§ **INFORMATION GIVEN**
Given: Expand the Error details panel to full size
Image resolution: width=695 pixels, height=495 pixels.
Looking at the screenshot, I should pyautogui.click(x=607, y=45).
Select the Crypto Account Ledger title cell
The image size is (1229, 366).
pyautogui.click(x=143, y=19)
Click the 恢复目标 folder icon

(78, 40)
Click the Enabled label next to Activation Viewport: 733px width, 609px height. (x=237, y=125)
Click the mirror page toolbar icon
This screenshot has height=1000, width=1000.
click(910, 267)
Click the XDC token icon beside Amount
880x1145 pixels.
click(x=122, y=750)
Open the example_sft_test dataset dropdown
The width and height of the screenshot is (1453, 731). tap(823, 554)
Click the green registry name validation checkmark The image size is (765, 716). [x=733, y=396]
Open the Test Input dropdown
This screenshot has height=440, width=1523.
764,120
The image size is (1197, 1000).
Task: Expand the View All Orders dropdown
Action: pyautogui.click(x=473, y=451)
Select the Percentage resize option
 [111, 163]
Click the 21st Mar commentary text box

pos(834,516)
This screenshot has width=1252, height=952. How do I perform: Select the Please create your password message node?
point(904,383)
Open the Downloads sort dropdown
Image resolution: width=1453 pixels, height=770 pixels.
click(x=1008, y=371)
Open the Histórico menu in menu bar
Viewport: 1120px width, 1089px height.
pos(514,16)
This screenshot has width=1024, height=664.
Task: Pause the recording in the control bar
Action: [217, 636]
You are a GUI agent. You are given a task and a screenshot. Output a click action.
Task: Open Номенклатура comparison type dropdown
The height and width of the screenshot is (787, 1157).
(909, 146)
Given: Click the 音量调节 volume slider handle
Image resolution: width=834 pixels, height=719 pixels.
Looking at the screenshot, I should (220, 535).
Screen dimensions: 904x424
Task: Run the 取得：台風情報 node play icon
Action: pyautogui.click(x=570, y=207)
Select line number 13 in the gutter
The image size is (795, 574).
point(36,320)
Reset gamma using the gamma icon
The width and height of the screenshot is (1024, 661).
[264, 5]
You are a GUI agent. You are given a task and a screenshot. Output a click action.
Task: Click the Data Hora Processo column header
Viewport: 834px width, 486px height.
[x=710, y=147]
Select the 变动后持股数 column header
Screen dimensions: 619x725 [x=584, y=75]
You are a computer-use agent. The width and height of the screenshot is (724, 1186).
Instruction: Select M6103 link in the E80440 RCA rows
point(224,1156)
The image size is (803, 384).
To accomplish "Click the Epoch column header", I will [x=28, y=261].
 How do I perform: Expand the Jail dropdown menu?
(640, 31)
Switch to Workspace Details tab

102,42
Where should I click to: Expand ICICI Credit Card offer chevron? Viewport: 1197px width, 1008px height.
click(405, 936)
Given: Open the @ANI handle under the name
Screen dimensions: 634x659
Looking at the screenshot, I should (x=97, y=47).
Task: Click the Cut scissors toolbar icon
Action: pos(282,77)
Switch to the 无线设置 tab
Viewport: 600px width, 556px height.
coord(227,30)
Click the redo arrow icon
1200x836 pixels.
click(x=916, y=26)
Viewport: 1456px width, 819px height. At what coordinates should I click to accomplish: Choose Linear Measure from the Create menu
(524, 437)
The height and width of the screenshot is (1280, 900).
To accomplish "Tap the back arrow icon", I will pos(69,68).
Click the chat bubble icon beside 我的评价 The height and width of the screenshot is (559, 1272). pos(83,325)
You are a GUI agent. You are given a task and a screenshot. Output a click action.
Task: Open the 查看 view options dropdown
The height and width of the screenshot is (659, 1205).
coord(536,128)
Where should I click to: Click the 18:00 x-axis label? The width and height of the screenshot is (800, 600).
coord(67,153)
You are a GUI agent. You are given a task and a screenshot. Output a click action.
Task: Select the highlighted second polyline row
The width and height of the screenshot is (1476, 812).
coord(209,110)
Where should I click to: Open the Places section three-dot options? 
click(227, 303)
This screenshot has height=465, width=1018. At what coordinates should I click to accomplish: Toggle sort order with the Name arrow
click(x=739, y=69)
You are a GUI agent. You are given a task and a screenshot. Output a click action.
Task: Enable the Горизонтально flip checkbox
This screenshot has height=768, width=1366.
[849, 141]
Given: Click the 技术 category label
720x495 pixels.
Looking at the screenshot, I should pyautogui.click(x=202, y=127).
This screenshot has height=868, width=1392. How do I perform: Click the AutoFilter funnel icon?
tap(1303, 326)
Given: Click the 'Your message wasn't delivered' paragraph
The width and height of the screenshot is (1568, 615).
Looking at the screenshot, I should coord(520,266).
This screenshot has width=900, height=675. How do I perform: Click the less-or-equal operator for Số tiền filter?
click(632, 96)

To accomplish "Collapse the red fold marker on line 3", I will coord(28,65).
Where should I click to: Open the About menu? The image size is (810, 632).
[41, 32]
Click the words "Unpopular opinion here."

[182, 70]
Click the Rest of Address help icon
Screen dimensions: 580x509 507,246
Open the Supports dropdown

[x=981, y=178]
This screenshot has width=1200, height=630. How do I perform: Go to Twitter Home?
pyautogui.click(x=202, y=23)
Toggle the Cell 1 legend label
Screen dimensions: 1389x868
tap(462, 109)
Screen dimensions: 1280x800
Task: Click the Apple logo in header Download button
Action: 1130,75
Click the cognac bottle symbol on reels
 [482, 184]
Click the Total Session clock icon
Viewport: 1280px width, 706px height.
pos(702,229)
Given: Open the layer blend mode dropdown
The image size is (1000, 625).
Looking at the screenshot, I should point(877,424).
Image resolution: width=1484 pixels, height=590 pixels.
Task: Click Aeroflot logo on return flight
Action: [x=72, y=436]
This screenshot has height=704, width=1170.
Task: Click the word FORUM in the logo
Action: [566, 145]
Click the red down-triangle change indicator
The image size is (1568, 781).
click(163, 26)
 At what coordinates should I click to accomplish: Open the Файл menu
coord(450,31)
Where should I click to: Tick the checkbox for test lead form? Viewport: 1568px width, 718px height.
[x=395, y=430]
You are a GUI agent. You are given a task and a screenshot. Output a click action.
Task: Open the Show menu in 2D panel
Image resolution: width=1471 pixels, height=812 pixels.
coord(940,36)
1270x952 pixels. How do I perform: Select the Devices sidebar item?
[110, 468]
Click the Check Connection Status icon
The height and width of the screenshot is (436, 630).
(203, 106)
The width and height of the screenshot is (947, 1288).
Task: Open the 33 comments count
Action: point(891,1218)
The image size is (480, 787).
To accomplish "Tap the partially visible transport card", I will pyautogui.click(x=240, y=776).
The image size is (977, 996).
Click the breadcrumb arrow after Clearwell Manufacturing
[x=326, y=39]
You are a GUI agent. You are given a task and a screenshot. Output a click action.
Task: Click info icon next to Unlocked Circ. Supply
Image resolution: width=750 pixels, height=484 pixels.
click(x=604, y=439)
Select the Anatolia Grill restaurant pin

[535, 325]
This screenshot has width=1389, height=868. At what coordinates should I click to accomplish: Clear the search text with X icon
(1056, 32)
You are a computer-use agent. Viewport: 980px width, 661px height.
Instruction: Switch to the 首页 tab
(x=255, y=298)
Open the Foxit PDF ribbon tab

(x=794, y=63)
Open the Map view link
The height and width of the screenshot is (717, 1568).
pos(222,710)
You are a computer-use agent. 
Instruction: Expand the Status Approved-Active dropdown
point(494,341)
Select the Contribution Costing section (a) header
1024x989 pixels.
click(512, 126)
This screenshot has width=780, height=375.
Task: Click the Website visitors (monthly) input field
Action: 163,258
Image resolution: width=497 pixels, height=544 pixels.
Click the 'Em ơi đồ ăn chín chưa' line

§ **TO DO**
Reproduce the entries above in full, exactly as they read.

§ **FINISHED EXERCISE**
Given: Expand the Error details panel to full size
Image resolution: width=695 pixels, height=495 pixels.
Looking at the screenshot, I should pyautogui.click(x=607, y=45).
Select the Crypto Account Ledger title cell
The image size is (1229, 366).
pyautogui.click(x=143, y=19)
Click the 恢复目标 folder icon

(78, 40)
Click the Enabled label next to Activation Viewport: 733px width, 609px height. (x=237, y=125)
Click the mirror page toolbar icon
This screenshot has height=1000, width=1000.
click(910, 267)
Click the XDC token icon beside Amount
880x1145 pixels.
click(x=122, y=750)
Open the example_sft_test dataset dropdown
The width and height of the screenshot is (1453, 731). tap(823, 554)
Click the green registry name validation checkmark The image size is (765, 716). [x=733, y=396]
Open the Test Input dropdown
This screenshot has height=440, width=1523.
764,120
The image size is (1197, 1000).
Task: Expand the View All Orders dropdown
Action: pyautogui.click(x=473, y=451)
Select the Percentage resize option
 [111, 163]
Click the 21st Mar commentary text box

pos(834,516)
This screenshot has width=1252, height=952. How do I perform: Select the Please create your password message node?
point(904,383)
Open the Downloads sort dropdown
Image resolution: width=1453 pixels, height=770 pixels.
click(x=1008, y=371)
Open the Histórico menu in menu bar
Viewport: 1120px width, 1089px height.
pos(514,16)
This screenshot has width=1024, height=664.
Task: Pause the recording in the control bar
Action: [217, 636]
You are a GUI agent. You are given a task and a screenshot. Output a click action.
Task: Open Номенклатура comparison type dropdown
The height and width of the screenshot is (787, 1157).
(909, 146)
Given: Click the 音量调节 volume slider handle
Image resolution: width=834 pixels, height=719 pixels.
Looking at the screenshot, I should (220, 535).
Screen dimensions: 904x424
Task: Run the 取得：台風情報 node play icon
Action: pyautogui.click(x=570, y=207)
Select line number 13 in the gutter
The image size is (795, 574).
point(36,320)
Reset gamma using the gamma icon
The width and height of the screenshot is (1024, 661).
[264, 5]
You are a GUI agent. You are given a task and a screenshot. Output a click action.
Task: Click the Data Hora Processo column header
Viewport: 834px width, 486px height.
[x=710, y=147]
Select the 变动后持股数 column header
Screen dimensions: 619x725 [x=584, y=75]
You are a computer-use agent. The width and height of the screenshot is (724, 1186).
Instruction: Select M6103 link in the E80440 RCA rows
point(224,1156)
The image size is (803, 384).
To accomplish "Click the Epoch column header", I will [x=28, y=261].
 How do I perform: Expand the Jail dropdown menu?
(640, 31)
Switch to Workspace Details tab

102,42
Where should I click to: Expand ICICI Credit Card offer chevron? Viewport: 1197px width, 1008px height.
click(405, 936)
Given: Open the @ANI handle under the name
Screen dimensions: 634x659
Looking at the screenshot, I should (x=97, y=47).
Task: Click the Cut scissors toolbar icon
Action: pos(282,77)
Switch to the 无线设置 tab
Viewport: 600px width, 556px height.
coord(227,30)
Click the redo arrow icon
1200x836 pixels.
click(x=916, y=26)
Viewport: 1456px width, 819px height. At what coordinates should I click to accomplish: Choose Linear Measure from the Create menu
(524, 437)
The height and width of the screenshot is (1280, 900).
To accomplish "Tap the back arrow icon", I will pos(69,68).
Click the chat bubble icon beside 我的评价 The height and width of the screenshot is (559, 1272). pos(83,325)
You are a GUI agent. You are given a task and a screenshot. Output a click action.
Task: Open the 查看 view options dropdown
The height and width of the screenshot is (659, 1205).
coord(536,128)
Where should I click to: Click the 18:00 x-axis label? The width and height of the screenshot is (800, 600).
coord(67,153)
You are a GUI agent. You are given a task and a screenshot. Output a click action.
Task: Select the highlighted second polyline row
The width and height of the screenshot is (1476, 812).
coord(209,110)
Where should I click to: Open the Places section three-dot options? 
click(227, 303)
This screenshot has height=465, width=1018. At what coordinates should I click to accomplish: Toggle sort order with the Name arrow
click(x=739, y=69)
You are a GUI agent. You are given a task and a screenshot. Output a click action.
Task: Enable the Горизонтально flip checkbox
This screenshot has height=768, width=1366.
[849, 141]
Given: Click the 技术 category label
720x495 pixels.
Looking at the screenshot, I should pyautogui.click(x=202, y=127).
This screenshot has height=868, width=1392. How do I perform: Click the AutoFilter funnel icon?
tap(1303, 326)
Given: Click the 'Your message wasn't delivered' paragraph
The width and height of the screenshot is (1568, 615).
Looking at the screenshot, I should coord(520,266).
This screenshot has width=900, height=675. How do I perform: Click the less-or-equal operator for Số tiền filter?
click(632, 96)

To accomplish "Collapse the red fold marker on line 3", I will coord(28,65).
Where should I click to: Open the About menu? The image size is (810, 632).
[41, 32]
Click the words "Unpopular opinion here."

[182, 70]
Click the Rest of Address help icon
Screen dimensions: 580x509 507,246
Open the Supports dropdown

[x=981, y=178]
This screenshot has width=1200, height=630. How do I perform: Go to Twitter Home?
pyautogui.click(x=202, y=23)
Toggle the Cell 1 legend label
Screen dimensions: 1389x868
tap(462, 109)
Screen dimensions: 1280x800
Task: Click the Apple logo in header Download button
Action: 1130,75
Click the cognac bottle symbol on reels
 [482, 184]
Click the Total Session clock icon
Viewport: 1280px width, 706px height.
pos(702,229)
Given: Open the layer blend mode dropdown
The image size is (1000, 625).
Looking at the screenshot, I should point(877,424).
Image resolution: width=1484 pixels, height=590 pixels.
Task: Click Aeroflot logo on return flight
Action: [x=72, y=436]
This screenshot has height=704, width=1170.
Task: Click the word FORUM in the logo
Action: [566, 145]
Click the red down-triangle change indicator
The image size is (1568, 781).
click(163, 26)
 At what coordinates should I click to accomplish: Open the Файл menu
coord(450,31)
Where should I click to: Tick the checkbox for test lead form? Viewport: 1568px width, 718px height.
[x=395, y=430]
You are a GUI agent. You are given a task and a screenshot. Output a click action.
Task: Open the Show menu in 2D panel
Image resolution: width=1471 pixels, height=812 pixels.
coord(940,36)
1270x952 pixels. How do I perform: Select the Devices sidebar item?
[110, 468]
Click the Check Connection Status icon
The height and width of the screenshot is (436, 630).
(203, 106)
The width and height of the screenshot is (947, 1288).
Task: Open the 33 comments count
Action: point(891,1218)
The image size is (480, 787).
To accomplish "Tap the partially visible transport card", I will pyautogui.click(x=240, y=776).
The image size is (977, 996).
Click the breadcrumb arrow after Clearwell Manufacturing
[x=326, y=39]
You are a GUI agent. You are given a task and a screenshot. Output a click action.
Task: Click info icon next to Unlocked Circ. Supply
Image resolution: width=750 pixels, height=484 pixels.
click(x=604, y=439)
Select the Anatolia Grill restaurant pin

[535, 325]
This screenshot has width=1389, height=868. At what coordinates should I click to accomplish: Clear the search text with X icon
(1056, 32)
You are a computer-use agent. Viewport: 980px width, 661px height.
Instruction: Switch to the 首页 tab
(x=255, y=298)
Open the Foxit PDF ribbon tab

(x=794, y=63)
Open the Map view link
The height and width of the screenshot is (717, 1568).
pos(222,710)
You are a computer-use agent. 
Instruction: Expand the Status Approved-Active dropdown
point(494,341)
Select the Contribution Costing section (a) header
1024x989 pixels.
click(512, 126)
This screenshot has width=780, height=375.
Task: Click the Website visitors (monthly) input field
Action: 163,258
Image resolution: width=497 pixels, height=544 pixels.
Click the 'Em ơi đồ ăn chín chưa' line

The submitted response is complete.